### Provided records:
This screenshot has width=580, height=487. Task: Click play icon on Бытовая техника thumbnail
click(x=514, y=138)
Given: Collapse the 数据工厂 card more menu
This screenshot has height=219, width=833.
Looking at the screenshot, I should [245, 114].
* * *
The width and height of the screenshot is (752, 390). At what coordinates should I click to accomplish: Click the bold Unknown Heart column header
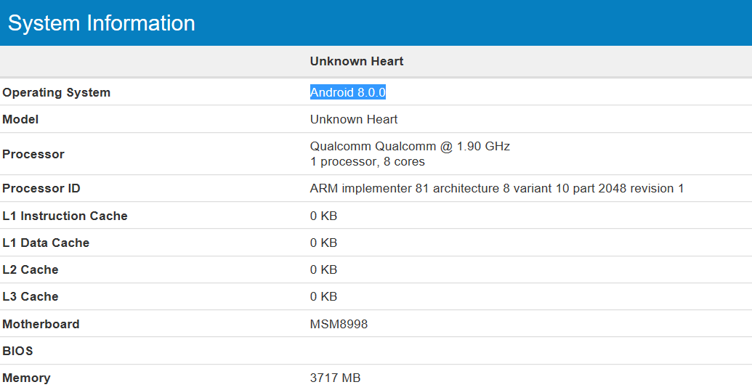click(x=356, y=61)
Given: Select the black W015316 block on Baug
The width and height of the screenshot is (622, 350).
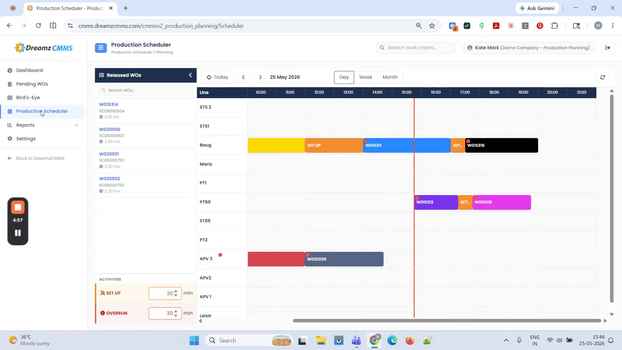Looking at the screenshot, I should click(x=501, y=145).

### Given problem:
Copy the rows verbatim, starting at the one containing "This screenshot has width=580, height=487." and ending at the one containing "Looking at the screenshot, I should [245, 114].", with both of those included.

### Response:
This screenshot has width=580, height=487. Task: Click play icon on Бытовая техника thumbnail
click(x=514, y=138)
Given: Collapse the 数据工厂 card more menu
This screenshot has height=219, width=833.
Looking at the screenshot, I should [245, 114].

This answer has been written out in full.